WHAT YOU ARE ASKED TO DO: Output range, inclusive: from the line containing "This screenshot has height=395, width=751." to the line containing "Open info icon". Restate those lines from the data below word for word and only those.

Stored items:
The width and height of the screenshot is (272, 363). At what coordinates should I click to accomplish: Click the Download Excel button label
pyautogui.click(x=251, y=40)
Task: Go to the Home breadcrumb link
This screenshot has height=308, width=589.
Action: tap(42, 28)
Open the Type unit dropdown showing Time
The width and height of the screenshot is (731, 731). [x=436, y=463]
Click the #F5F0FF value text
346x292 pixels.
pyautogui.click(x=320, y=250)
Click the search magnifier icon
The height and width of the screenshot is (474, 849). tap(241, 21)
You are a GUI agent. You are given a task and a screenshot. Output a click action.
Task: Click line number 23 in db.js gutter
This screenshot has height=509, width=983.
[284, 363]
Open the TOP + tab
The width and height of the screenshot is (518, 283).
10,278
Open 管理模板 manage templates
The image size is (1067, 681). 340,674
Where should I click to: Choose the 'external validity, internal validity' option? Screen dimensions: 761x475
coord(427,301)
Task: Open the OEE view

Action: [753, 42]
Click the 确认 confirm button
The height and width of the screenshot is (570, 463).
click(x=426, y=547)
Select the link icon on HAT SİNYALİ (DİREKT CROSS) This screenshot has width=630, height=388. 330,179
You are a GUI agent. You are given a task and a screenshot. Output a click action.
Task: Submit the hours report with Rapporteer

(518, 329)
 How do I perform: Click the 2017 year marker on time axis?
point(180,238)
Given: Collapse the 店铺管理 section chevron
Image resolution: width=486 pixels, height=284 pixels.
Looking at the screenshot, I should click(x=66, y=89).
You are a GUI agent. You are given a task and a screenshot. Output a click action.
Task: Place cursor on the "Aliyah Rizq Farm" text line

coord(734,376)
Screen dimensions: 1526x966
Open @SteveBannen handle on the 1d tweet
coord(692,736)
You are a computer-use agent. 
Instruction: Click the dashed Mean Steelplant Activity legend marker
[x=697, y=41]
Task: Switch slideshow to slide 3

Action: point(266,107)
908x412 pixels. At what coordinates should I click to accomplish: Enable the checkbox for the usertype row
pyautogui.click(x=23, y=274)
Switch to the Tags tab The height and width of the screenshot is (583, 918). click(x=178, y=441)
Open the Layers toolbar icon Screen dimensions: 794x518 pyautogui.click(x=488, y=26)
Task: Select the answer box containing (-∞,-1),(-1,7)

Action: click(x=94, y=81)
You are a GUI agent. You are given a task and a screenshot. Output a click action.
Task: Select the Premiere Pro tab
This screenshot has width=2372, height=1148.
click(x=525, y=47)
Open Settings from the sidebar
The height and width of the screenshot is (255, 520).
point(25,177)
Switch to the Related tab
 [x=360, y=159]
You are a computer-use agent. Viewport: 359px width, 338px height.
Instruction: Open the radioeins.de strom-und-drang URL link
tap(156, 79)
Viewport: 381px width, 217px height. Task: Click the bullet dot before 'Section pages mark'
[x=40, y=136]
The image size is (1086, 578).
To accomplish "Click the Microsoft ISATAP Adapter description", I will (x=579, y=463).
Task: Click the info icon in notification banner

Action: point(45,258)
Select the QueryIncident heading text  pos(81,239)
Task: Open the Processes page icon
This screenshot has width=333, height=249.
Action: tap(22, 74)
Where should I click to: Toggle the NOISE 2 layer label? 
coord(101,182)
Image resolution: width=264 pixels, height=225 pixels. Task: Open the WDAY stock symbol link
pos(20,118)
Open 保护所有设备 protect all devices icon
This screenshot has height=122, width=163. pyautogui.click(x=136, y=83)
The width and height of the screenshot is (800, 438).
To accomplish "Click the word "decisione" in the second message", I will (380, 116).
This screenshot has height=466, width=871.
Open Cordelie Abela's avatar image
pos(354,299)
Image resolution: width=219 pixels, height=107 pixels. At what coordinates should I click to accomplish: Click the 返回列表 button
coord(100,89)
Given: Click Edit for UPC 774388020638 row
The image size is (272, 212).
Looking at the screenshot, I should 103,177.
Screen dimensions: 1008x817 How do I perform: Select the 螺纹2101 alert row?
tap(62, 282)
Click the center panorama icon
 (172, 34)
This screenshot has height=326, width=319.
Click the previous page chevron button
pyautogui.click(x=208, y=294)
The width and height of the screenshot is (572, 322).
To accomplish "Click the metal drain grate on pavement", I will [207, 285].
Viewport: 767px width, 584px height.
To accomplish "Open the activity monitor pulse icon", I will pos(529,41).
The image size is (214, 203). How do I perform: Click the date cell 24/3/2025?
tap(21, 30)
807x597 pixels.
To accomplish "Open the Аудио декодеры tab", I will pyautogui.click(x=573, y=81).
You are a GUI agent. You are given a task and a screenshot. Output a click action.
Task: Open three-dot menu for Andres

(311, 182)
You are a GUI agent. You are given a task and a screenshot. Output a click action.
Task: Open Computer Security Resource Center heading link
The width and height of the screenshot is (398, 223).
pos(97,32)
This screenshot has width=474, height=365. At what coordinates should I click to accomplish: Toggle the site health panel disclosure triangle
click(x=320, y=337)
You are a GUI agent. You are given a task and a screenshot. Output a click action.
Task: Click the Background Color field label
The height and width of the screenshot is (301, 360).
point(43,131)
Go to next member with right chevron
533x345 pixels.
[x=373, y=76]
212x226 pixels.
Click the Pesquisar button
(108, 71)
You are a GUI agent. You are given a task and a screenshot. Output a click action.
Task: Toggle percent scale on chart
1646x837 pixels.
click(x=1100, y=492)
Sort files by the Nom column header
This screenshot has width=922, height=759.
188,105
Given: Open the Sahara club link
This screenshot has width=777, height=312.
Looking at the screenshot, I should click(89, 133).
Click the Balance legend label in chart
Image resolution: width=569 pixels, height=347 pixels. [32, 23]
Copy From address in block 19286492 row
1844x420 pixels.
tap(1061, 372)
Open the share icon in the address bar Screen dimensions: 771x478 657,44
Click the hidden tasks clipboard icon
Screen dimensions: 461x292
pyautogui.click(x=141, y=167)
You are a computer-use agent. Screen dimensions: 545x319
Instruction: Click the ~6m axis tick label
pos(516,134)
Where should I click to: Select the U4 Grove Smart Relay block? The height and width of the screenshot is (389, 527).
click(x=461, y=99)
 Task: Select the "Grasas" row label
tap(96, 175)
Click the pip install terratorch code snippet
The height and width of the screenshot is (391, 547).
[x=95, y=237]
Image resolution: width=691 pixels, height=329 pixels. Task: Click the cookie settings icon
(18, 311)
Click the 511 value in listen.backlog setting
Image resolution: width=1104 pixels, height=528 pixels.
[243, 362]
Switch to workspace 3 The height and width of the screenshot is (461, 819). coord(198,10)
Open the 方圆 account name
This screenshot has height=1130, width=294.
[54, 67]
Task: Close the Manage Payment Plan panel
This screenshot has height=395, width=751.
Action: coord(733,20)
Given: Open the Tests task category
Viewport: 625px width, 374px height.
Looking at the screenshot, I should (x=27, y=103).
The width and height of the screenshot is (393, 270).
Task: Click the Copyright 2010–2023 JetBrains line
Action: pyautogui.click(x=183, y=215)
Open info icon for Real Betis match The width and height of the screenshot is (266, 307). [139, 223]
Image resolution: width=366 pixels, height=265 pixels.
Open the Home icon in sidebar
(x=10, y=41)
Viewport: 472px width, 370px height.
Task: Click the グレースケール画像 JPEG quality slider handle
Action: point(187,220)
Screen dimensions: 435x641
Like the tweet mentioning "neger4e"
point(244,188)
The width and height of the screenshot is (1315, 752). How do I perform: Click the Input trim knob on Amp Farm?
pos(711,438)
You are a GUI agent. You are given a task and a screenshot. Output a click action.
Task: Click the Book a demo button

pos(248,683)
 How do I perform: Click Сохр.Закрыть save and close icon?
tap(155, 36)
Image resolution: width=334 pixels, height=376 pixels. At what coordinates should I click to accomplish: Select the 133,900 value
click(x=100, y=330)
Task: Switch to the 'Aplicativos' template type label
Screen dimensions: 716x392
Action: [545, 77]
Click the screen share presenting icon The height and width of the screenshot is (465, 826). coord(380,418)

ANSWER:
This screenshot has height=395, width=751.
Action: coord(733,20)
Given: Open the Tests task category
Viewport: 625px width, 374px height.
Looking at the screenshot, I should (x=27, y=103).
The width and height of the screenshot is (393, 270).
Task: Click the Copyright 2010–2023 JetBrains line
Action: pyautogui.click(x=183, y=215)
Open info icon for Real Betis match The width and height of the screenshot is (266, 307). [139, 223]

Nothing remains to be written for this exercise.